Les personnages de théâtre ont rarement un passé. Figaro, lui, plonge dans un passé, dans une
mémoire qui en font un personnage de roman égaré dans la comédie. Il évoque ses origines
obscures fils de je ne sais pas qui, son éducation dissolue volé par des bandits, élevé dans
leurs mœurs, ses études et leur résultat décevant peut à peine me mettre à la main une lancette
vétérinaire. Il s’étend sur ses tentatives d’ascension sociale, sur ses ambitions et ses déboires
d’auteur : au théâtre, sa comédie est censurée voilà ma comédie flambée ; un mémoire, un
essai économique lui vaut la prison à l’entrée duquel je laissai l’espérance et la liberté.

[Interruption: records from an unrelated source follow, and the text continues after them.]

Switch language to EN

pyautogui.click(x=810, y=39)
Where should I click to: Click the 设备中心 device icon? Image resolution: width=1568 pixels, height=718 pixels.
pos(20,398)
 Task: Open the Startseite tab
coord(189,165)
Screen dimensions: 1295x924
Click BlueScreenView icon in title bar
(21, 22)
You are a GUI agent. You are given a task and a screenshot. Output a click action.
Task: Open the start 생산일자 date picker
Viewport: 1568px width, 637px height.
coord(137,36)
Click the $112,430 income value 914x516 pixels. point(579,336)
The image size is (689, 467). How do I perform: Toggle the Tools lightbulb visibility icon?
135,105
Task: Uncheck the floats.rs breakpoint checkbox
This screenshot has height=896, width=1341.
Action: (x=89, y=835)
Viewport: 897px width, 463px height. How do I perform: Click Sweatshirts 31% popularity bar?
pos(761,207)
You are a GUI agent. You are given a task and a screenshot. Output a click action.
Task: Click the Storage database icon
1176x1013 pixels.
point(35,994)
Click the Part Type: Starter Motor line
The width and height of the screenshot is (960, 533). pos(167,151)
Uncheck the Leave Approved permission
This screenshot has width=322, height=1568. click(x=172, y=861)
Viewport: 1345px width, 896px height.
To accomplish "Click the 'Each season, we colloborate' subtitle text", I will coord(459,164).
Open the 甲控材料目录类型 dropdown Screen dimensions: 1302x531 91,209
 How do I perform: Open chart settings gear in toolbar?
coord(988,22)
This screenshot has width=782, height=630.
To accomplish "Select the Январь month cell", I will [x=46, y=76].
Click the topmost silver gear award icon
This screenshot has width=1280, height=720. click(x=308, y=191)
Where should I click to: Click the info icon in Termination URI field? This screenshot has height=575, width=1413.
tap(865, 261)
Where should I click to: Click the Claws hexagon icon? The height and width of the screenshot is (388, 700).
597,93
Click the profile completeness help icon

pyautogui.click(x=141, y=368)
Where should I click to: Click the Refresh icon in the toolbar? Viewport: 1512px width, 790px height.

C. Figaro, un personnage émouvant
Jusque là Figaro s’imposait comme beau parleur et homme d’intrigues plein d’imagination.
Ici, il nous touche par son désarroi, sa combativité ; il devient attachant. Figaro souffre. Sa
souffrance est fondée sur un double sentiment de trahison et d’humiliation. Figaro se croit
trahi par Suzanne et voit une fois de plus s’écrouler l’espoir de trouver une place dans le
monde et partout je suis repoussé !Il souffre aussi de se retrouver dans la position ridicule du
cocu me voilà faisant le sot métier de mari. Le fait que le comte lui prenne sa femme a un
retentissement social qui va bien au-delà de l’humiliation personnelle ; cela signifie à nouveau
la défaite de l’homme humble face au grand seigneur. L’humiliation présente réveille et avive
les humiliations passées. Figaro est un homme blessé, faillible et sensible qui éveille une forte
sympathie chez le spectateur.
D. Les allusions autobiographiques de Beaumarchais
Beaumarchais avait été emprisonné arbitrairement en 1773. Auteur dramatique, il a dû
franchir le barrage de six censeurs successifs pour parvenir à faire jouer le Mariage de Figaro.
Beaumarchais n’a été ni vétérinaire, ni banquier de pharaon, mais il a commencé sa carrière
en étant horloger, il a servi d’agent secret… le personnage comme son auteur ont des vies
passionnantes.
2. Une écriture dynamique
Un monologue marque un temps d’arrêt dans le développement de l’action. Le risque, surtout
dans le cas de ce monologue exceptionnellement long, est que l’attention du spectateur se
relâche. Beaumarchais résout cette difficulté en conjuguant ampleur et dynamisme.
A. Les gestes animent le discours
Beaumarchais se sert des déplacements, des changements d’attitudes corporelles de Figaro
pour ponctuer le monologue, en souligner les principales articulations. Figaro se lève, s’assied
à plusieurs reprises et toujours à des moments décisifs (cf didascalies).
B. La vivacité du récit
L’emploi des temps. L’essentiel du passage rétrospectif est raconté au présent ce qui
a pour effet d’actualiser des événements lointains, de les donner à voir comme s’ils
se déroulaient sous nos yeux : j’apprends, je me jette, je broche, j’écris…
Les raccourcis narratifs. Ils donnent beaucoup de vitesse au récit, enchaînant les
actions de façon accélérée. Les phrases inachevées, lourdes de sous-entendus,
impriment au début du monologue un rythme brisé, presque incohérent qui traduit
l’égarement de Figaro, submergé par la jalousie, la colère. L’énumération noblesse,
fortune, un rang, des places accélère le débit tandis que l’ellipse du verbe permet des
raccourcis frappants : et moi comme un benêt ; du reste, homme assez ordinaire qui
procèdent de cet art de la concentration des effets caractéristique du style de
Beaumarchais.
La modalité exclamative. L’abondance des exclamations permet de glisser de
l’indignation au défi en passant par le trouble, l’hésitation, la colère et illustrent les
différents états par lesquels passe Figaro.